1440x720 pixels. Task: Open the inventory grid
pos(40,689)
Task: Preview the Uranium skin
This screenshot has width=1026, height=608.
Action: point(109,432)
━━━━━━━━━━━━━━━━━━━━━━━━━━━━━━
TASK DESCRIPTION » Please put the material above into a two-column CSV with the headers input and output, one row per entry. Put each entry's text and its answer in a single quoted field each, with line breaks replaced by spaces.

TASK RESPONSE »
input,output
"1440x720 pixels. Task: Open the inventory grid","pos(40,689)"
"Task: Preview the Uranium skin This screenshot has width=1026, height=608.","Action: point(109,432)"